A couple of weeks ago, I started a new job. And with this new job, I started a new way of life.
Between college graduation last May and the start of this new job, I had a much more laid back way of life. I would work on my writing (whether books, freelance, or this blog). I could create my own schedule. I would only work a few minutes a day. Maybe a few hours a day on a few occasions. I could decide when I posted. I was free to work from wherever. I could travel between my parents’ houses whenever I wanted. I could make plans with my friends whenever we wanted to.
Overall, my life had been in my control. I was the one who had control over my work.
But with this life choice came certain anxieties. Finances weren’t the best. I didn’t have a substantial income from my writing (and I still don’t). I was worried what people thought of me when I told them that I was a writer and that I blogged. I felt like my life wasn’t going in the direction I expected it to or the way I believed others expected it to.
I was chasing a possible dream while anxious over what I was to do.
So between January 2019 and June 8, 2019, I was searching for a “real” job. A more traditional job. One where I had to show up to a physical place at a certain time. One where I had a set schedule. One where I would have a set income. One where there would be certain expectations of me. One that was more along the lines of what was expected of me.

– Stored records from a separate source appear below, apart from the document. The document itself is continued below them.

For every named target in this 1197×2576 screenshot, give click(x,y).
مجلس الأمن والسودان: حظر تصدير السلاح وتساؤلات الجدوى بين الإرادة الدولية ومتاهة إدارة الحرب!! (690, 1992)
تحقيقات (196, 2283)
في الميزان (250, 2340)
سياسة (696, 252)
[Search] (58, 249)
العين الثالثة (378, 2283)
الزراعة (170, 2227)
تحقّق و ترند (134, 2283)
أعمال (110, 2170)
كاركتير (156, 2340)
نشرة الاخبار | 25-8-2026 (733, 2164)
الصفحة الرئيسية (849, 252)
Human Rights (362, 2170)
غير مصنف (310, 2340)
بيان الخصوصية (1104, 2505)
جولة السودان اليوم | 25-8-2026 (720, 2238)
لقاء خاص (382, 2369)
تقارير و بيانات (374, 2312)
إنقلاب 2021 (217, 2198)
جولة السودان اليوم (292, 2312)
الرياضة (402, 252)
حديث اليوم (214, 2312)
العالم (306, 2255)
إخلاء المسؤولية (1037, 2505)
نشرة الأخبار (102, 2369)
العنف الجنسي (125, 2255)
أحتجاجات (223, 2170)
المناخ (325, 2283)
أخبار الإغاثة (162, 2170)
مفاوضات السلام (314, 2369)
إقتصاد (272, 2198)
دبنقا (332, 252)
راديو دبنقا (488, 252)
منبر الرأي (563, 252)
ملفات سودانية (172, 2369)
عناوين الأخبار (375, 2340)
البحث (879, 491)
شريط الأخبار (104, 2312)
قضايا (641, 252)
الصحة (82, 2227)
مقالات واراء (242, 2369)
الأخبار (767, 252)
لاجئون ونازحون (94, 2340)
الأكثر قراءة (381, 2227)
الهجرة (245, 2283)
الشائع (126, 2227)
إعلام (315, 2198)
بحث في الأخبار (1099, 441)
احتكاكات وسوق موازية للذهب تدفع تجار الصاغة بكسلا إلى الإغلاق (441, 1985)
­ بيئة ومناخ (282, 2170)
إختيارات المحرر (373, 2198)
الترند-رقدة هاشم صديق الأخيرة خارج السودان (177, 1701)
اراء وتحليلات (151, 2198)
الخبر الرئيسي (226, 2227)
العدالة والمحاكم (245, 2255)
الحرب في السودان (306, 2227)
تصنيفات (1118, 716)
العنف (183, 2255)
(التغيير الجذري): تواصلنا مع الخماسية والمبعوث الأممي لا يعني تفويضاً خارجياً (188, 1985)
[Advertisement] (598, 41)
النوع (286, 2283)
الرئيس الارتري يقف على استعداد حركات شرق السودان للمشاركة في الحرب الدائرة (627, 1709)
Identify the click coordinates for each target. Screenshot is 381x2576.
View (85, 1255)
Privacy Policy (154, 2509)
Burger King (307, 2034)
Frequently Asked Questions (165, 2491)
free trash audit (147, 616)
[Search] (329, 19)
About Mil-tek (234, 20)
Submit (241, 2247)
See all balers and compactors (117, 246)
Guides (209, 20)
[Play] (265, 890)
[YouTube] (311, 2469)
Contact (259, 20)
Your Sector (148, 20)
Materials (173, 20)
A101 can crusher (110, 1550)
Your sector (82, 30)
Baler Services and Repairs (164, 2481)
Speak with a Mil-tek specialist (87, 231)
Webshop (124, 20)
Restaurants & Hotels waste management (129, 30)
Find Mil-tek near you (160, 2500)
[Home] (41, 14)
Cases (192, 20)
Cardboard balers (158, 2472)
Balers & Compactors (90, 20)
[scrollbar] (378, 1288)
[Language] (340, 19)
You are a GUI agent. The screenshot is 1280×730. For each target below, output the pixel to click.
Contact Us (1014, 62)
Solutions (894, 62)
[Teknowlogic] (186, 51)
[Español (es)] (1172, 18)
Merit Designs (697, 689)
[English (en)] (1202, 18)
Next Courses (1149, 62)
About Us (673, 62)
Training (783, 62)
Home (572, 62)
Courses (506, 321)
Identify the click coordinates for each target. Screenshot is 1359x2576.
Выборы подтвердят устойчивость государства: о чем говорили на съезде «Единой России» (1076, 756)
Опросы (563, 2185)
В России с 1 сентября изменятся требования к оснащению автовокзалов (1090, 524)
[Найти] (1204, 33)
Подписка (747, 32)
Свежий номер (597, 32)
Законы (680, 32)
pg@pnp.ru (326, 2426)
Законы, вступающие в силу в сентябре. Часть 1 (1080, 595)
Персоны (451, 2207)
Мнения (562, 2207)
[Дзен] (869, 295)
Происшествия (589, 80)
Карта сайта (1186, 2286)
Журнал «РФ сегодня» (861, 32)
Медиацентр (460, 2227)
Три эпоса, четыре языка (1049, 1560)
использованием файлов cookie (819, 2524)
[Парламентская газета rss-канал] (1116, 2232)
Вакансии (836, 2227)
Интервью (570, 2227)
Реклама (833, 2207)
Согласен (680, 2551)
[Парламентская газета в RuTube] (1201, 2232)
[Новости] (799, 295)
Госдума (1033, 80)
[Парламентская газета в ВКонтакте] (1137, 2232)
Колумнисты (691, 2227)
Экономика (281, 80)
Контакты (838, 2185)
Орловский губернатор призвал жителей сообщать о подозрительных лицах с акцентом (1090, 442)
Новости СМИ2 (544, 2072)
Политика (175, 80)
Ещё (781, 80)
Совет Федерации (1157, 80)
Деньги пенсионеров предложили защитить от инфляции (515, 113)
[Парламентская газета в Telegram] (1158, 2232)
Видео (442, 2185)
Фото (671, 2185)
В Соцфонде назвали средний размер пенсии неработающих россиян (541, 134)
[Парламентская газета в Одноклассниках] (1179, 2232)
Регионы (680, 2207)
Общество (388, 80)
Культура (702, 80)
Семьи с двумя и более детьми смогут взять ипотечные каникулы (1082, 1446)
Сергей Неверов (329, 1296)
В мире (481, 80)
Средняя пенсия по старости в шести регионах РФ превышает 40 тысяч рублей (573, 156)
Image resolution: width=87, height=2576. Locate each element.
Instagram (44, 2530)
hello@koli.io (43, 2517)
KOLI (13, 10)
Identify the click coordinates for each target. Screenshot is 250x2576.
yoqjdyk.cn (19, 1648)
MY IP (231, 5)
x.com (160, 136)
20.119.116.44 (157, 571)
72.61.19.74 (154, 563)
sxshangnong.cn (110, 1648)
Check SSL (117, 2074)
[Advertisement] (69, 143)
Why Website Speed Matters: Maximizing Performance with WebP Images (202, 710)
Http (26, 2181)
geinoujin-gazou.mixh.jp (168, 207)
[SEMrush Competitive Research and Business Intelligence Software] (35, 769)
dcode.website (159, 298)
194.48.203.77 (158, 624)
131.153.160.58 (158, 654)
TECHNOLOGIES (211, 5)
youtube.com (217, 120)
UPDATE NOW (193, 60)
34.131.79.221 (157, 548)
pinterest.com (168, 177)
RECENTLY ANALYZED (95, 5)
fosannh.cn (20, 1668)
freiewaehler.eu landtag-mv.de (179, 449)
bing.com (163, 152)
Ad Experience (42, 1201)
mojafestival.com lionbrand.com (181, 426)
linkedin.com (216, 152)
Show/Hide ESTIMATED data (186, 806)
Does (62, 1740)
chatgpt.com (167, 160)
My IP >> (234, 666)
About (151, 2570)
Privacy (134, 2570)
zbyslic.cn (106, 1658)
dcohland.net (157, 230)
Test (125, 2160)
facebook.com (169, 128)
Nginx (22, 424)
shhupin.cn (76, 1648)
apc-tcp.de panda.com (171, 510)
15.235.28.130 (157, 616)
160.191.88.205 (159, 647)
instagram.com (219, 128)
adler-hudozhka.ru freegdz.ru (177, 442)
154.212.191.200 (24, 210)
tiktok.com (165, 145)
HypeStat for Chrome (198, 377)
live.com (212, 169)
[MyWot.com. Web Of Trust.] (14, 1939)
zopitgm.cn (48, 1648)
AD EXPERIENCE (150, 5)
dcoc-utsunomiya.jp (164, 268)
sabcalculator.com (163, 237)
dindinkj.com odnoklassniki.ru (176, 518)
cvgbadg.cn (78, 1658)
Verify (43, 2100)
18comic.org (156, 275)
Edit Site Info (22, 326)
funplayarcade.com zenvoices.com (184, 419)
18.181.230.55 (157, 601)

And since getting the job a couple of weeks ago, my life has changed quite a bit.
I have a somewhat more structured schedule. I have something that will get me out of the house. I have certain expectations to fulfill. I have a reliable income. I have coworkers. I have people that I can interact with. I’m gaining skills I wouldn’t have otherwise.
But with this, there is a new kind of anxiety. An anxiety that possibly comes with working in retail and with the public. But also an anxiety that comes with such a big change in lifestyle.
And this anxiety has occasionally felt incredibly crippling.
But with this anxiety, I’ve bought myself time to figure things out.
I’m earning money, so I don’t have to feel rushed in chasing my dream. I don’t have the same kind of worry about what people think of me.
It’ll take me a while to get used to this way of life. Especially in how I see myself and remembering what my true core identity is.
During the year or so that I worked solely on my writing and on this site, my Catholic identity was still very much present and very much towards the front of my mind. I could go to Daily Masses easier and whenever I wanted to because my schedule was flexible. I could take all of Sunday off for rest. I could go to Confession without worrying about my work schedule. This blog started off and continues to be a Catholic blog.
And even when I started looking for “real” jobs, some of them were Catholic.
But the job that I’ve had for the past two weeks is an incredibly secular job. It’s a retail job at a chain store. It isn’t a job where I can focus on my faith identity.
With the schedules that I’ve had for the past two weeks, it’s been more difficult for me to remember my Catholic identity.
I have to figure out when I can go to Sunday Mass. I have to figure out how I’m going to keep Sunday holy even though I’ve had to work on Sundays so far. I have to figure out when I’m going to pray. And the posting schedule for the blog might have to change as time goes by.
And I have to figure all of this out and try to do all of this alongside all of the other things adults have to do: eat, sleep, chill, socialize, run errands, etc.
Since starting this job, it feels as if my Catholic identity has been put on a back burner. Which I don’t really want to happen since my being Catholic is something close and special to my heart.
Regardless of if I’m trying to balance my “real” job and my life or if I’m solely writing, I have to remember what my true identity is. And I have to figure out how to keep in touch with it.
And this true identity isn’t my job. It isn’t the writing dream I’m chasing. It isn’t necessarily or entirely what I do in my time off.
My true identity is who I belong to and what my relationship is with them: God and daughter of the One True King.
I don’t always remember this, and it would be an almost impossible expectation to think that I will always remember this. But it is good to remind myself that I am God’s and I am His princess. And I am His, whether I’m in a beautiful Catholic cathedral or working the register at my job.